TASK DIRECTIONS: One number is all that is asked for: the number of lines below that hold the string "with".

(Stored data entries)
■ ■ ■ ■ ■ ■ ■
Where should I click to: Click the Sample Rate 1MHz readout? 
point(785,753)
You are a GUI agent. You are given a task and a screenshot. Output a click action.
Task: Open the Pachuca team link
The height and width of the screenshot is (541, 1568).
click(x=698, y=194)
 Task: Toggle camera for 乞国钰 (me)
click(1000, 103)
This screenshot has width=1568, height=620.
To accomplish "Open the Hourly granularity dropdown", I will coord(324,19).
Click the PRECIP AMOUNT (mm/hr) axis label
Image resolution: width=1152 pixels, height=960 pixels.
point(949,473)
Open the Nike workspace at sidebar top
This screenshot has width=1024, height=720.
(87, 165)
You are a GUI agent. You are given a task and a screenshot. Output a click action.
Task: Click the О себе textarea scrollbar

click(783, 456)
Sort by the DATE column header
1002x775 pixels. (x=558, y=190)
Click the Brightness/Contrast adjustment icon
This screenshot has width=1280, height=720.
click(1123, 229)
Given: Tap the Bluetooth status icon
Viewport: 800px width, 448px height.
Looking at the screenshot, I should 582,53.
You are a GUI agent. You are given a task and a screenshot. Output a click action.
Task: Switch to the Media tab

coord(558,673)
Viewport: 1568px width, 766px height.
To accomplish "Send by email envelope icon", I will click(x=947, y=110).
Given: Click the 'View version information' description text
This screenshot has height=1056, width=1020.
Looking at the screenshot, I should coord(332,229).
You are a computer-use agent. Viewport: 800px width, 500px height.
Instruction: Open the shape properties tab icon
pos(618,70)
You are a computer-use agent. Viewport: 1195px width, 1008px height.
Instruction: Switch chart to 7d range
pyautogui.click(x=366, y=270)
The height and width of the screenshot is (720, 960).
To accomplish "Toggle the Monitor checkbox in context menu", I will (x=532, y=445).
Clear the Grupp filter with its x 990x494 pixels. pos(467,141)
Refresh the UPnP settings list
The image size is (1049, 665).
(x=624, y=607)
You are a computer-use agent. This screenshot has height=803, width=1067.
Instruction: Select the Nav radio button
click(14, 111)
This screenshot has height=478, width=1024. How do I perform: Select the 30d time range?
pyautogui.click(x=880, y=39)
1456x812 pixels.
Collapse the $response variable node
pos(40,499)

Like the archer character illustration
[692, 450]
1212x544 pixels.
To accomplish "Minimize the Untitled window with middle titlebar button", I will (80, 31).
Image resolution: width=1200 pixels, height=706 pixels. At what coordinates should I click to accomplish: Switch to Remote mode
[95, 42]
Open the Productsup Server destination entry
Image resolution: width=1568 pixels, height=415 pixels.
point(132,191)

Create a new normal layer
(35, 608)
■ ■ ■ ■ ■ ■ ■
SOLUTION TO THIS EXERCISE: 2